Turning more specifically to RTAs the U.S. has negotiated recently, one thing stands out most clearly: the volume of trade affected is small. Aside from Australia, Chile, and Singapore, which are medium-sized trading partners, the other RTA participants have fairly insignificant volumes of trade with the U.S. All this points to the inherently political nature of some RTAs, which apparently were concluded primarily to cement diplomatic ties, forge new alliances, or
achieve other geopolitical objectives. Trade deals of this magnitude are not likely to create much momentum for RTAs with more significant economic players, such as the EU or Japan, or do much to stimulate WTO negotiations.

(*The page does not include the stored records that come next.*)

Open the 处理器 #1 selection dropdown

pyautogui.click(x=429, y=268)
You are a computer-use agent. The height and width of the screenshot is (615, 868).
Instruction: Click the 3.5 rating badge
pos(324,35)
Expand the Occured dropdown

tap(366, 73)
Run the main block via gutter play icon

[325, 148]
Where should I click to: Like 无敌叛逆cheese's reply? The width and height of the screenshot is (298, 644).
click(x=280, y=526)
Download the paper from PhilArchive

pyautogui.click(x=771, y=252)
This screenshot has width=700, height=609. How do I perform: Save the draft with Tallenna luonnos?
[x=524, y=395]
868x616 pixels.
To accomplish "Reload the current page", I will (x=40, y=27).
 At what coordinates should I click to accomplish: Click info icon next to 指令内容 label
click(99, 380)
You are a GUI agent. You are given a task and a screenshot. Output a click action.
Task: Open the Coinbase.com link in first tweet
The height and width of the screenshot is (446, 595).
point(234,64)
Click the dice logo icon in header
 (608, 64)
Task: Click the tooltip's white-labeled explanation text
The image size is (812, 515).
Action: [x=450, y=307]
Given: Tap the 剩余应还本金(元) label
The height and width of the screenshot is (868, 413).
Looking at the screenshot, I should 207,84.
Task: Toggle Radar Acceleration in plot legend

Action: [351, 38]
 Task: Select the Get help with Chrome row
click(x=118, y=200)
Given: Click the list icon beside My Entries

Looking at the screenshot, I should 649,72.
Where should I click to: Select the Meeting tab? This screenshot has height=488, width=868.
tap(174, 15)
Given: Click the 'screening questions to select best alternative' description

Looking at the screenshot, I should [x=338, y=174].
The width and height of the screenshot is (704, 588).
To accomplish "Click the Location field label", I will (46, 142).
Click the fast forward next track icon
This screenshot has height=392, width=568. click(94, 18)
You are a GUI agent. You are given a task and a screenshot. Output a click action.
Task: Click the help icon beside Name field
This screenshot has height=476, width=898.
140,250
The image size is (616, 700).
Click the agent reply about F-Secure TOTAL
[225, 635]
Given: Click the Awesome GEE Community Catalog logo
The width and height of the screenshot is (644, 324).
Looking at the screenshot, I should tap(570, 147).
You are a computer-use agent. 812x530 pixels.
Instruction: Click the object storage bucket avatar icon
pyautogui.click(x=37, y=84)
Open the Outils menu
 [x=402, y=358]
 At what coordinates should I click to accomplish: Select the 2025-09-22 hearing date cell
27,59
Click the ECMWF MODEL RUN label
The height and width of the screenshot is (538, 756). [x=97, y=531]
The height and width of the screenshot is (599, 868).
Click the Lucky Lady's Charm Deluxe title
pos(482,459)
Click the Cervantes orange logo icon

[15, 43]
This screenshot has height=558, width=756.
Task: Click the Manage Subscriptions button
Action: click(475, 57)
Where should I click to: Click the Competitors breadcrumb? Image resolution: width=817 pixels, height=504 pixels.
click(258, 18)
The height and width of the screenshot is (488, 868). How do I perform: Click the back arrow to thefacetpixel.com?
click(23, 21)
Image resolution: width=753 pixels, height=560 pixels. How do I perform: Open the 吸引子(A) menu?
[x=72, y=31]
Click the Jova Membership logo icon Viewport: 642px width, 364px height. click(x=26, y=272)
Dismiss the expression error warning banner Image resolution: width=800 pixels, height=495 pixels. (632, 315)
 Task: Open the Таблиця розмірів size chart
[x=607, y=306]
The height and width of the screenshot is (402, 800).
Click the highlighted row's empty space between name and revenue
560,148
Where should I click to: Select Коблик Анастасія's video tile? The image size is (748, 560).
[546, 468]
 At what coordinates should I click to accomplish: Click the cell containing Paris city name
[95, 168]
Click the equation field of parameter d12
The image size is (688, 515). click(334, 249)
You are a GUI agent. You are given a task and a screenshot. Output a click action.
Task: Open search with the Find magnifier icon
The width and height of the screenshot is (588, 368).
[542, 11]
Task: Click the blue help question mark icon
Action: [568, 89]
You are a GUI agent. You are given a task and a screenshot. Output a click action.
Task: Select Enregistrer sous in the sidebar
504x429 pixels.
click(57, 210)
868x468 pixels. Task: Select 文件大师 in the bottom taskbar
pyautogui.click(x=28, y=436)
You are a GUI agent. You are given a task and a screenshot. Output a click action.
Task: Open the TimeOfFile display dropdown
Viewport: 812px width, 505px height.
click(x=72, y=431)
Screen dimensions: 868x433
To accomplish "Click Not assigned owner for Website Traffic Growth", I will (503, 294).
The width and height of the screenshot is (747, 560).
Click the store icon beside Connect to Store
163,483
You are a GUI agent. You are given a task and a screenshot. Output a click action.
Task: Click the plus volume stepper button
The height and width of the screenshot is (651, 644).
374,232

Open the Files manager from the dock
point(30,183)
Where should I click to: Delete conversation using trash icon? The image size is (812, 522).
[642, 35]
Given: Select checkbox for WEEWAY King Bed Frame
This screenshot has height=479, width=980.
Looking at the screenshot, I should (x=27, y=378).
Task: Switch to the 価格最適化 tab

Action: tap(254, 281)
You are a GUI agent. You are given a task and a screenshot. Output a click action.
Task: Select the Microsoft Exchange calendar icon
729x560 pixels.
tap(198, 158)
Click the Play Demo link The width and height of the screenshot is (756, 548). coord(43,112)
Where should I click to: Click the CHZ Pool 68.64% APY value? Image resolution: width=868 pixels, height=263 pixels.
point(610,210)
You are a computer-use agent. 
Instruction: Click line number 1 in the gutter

The selective nature of the product coverage of RTAs can be a problem too. I mentioned some of the benefits from the U.S.-Australia FTA. But domestic political pressures kept the U.S. from allowing any increase in sugar shipments from Australia and only minor increases in market access for Australian beef and dairy products. We cannot say with any certainty what the U.S. had to "pay" to take these sensitive commodities off the bargaining table, but we do know that Australia made fewer concessions in their internal investment and pharmaceutical schemes than might have been the case in a truly comprehensive negotiation. So to some extent U.S. business provided compensation to Australia in terms of lost concessions to protect our agricultural markets from imports.
Conclusion and the Way Forward
Let me sum up. I have described the recent spread of RTAs, which are accounting for an increasing volume of world trade. I also noted that RTAs can be consistent with WTO rules, but in the real world they do not always measure up to WTO criteria. The Doha Declaration mandated negotiations in this area, but little has happened in those talks to date. I then noted the pros and cons of RTAs. While they have many benefits, they also have costs. Left unchecked, they could lead to a fragmented trading system, a concern of the current WTO Director General.
There is a dilemma here. The slow pace of multilateral negotiations has given a greater impetus to bilateral and regional trade negotiations. But the very success of those negotiations can make liberalization on a multilateral scale that much more difficult as governments devote greater time and attention to deals that can be consummated quickly. They further detract from multilateral efforts by stretching already scarce negotiating resources, especially in developing
countries. Unless governments take care to balance their regional aspirations with global commitments, the end result could be Competitive Discrimination, as one economist has written, instead of the Competitive Liberalization espoused by Ambassador Zoellick.
At the end of the day, I believe we must keep in mind what OECD Ministers agreed to at their annual meeting in 2001. They concluded that RTAs can complement, but not substitute for, coherent multilateral rules and progressive multilateral liberalization.
That said, RTAs are a reality and will not go away. What is important then is to ensure that RTAs conform to WTO rules insofar as possible. That is why the negotiations to clarify and improve WTO existing rules and procedures with respect to RTAs are so critical. These negotiations deserve greater attention by WTO members so that the remarkable trend in trade liberalization begun after the end of World War II can continue unabated. That means that countries like the U.S. and Poland, with its new EU partners, must demonstrate the political will to make these discussions succeed and therefore pave the way for renewed trade negotiations in 2004 and beyond multilaterally as well as regionally and bilaterally.